Cornel West and Robert George to debate at Brandeis

Cornel West and Robert GeorgePhoto/Gary Skidmore

Cornel West (left) and Robert George

What happened to civil, public discourse in America?

Tha's a question that leading intellectuals Cornel West and Robert George are attempting to answer as they tour the country to debate one another on critical issues. Their next stop? Brandeis, on Wednesday, Oct. 17 at the Sherman Function Hall from 5-6:30 p.m..

West, a liberal-minded thinker who is now a philosophy professor at Harvard University, and George, a conservative legal scholar and research fellow at the Notre Dame Center for Ethics and Culture, are both close friends who have made an art form of agreeing to disagree.

American Studies professor Maura Jane Farrelly, with support from the Office of the President and numerous academic departments and centers at Brandeis, has led the effort to bring West and George to campus for the event "Liberal Learning: Open Minds and Public Debate."

BrandeisNOW caught up with Farrelly to discuss West and George's upcoming visit:

BrandeisNOW: What will Cornel West and Robert George be talking about when they come to Brandeis?

Well, it's my understanding that these two men have a deep and abiding friendship with one another, built in no small part on a mutual love of learning and a real respect for the practical power of the humanities and philosophy in particular.

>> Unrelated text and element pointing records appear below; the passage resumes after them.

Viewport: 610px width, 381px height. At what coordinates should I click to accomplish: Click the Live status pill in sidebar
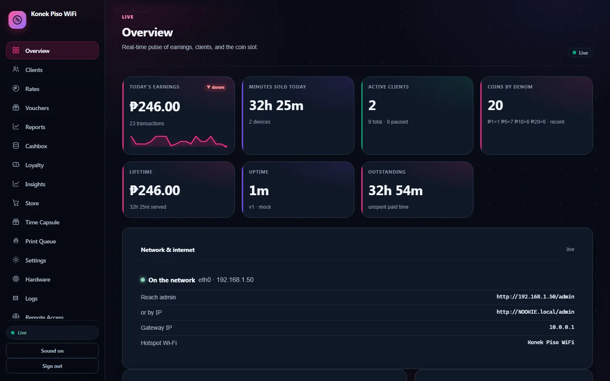(x=52, y=333)
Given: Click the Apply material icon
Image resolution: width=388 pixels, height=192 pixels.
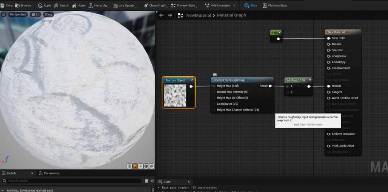Looking at the screenshot, I should coord(40,5).
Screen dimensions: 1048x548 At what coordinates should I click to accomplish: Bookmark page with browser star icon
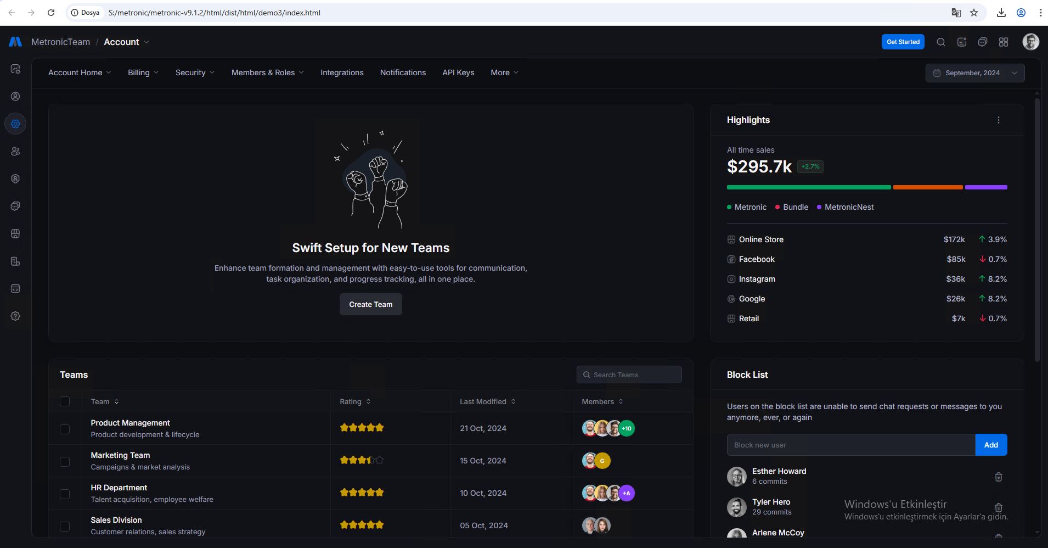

When it comes to some of the most difficult social policy issues facing Americans today, however, George and West have some pretty profound disagreements.

Ideologically, George is conservative, while West is liberal. They're both public intellectuals, and so each one of them is quite well known for his principled stance on a variety of issues. I imagine that one of the things George and West will talk about talk is their friendship and how "liberal learning" and their investment in the so-called "liberal arts" has helped them to maintain their friendship as they navigate their disagreements. I suspect they'll also tell us how liberal learning has helped them to explore their disagreements in a way that is productive and mutually beneficial, two qualities that seem to be absent from the disagreements many of us in America, myself definitely included, are having right now.

How did you first learn about their increasingly unusual friendship?

I first became aware of their friendship, and their concern about our collective commitment to the conditions that make disagreement productive and free inquiry possible, last year. That was when I read that George and West had issued a joint statement following an incident at Middlebury College, during which an invited speaker was shouted down and prevented from sharing his controversial ideas with the college's community. 

That statement called for anyone interested in "the pursuit of knowledge" to "oppose efforts to silence those with whom we disagree especially on college and university campuses." It was eventually signed by hundreds of scholars, too many for me to go back and count now, actually. I did not sign it myself, but I recognized many of the names that did sign it, and I knew that ideologically, they were all over the political spectrum, some very conservative, some very liberal, most somewhere in between.

That was very striking to me.

Why did you invite Robert George and Cornel West to campus?

Both men are public intellectuals, and I teach a course called "Public Intellectuals in American Life." I taught it last spring and West's famous book, Race Matters, is one of the works that my students and I considered over the course of the semester, actually.

West is one of the more liberal authors we considered, but we worked our way through conservative thinkers, too: Francis Fukuyama, Jean Bethke Elshtain, Chris Hitchens (to some degree). I had a really fantastic crop of students in that class. And the whole time, I felt that the conversations we were having were precisely the kind of conversations that West and George had called for in that statement they released following the incident at Middlebury.

A friend of mine had put me in touch with Kent Lawrence, who graduated from Brandeis in 1966. Kent was already funding a "Supper Club" for the American Studies program; thanks to Kent's generosity, seven students and I got together five times over the course of the spring semester to read and discuss some primary source documents that were relevant to America's Founding and to have a really nice meal at a restaurant in Waltham. And so I started talking to Kent about my public intellectuals course and West and George and the idea to bring the two men to campus just kind of grew from that. Without Kent Lawrence, this would not be possible.

What do you hope people will take away from the event?

I guess I hope they'll walk away understanding that life in a liberal society is not easy, cannot be easy, and should not be easy. We have to work at being free, which requires us to have a deliberate and active understanding of what freedom is, why it matters, and what makes it possible. 

People won't have to walk away with answers to these questions in order for me to feel the event was a success. But if they walk away appreciating the need to have answers to these questions, I think I'll be pretty happy.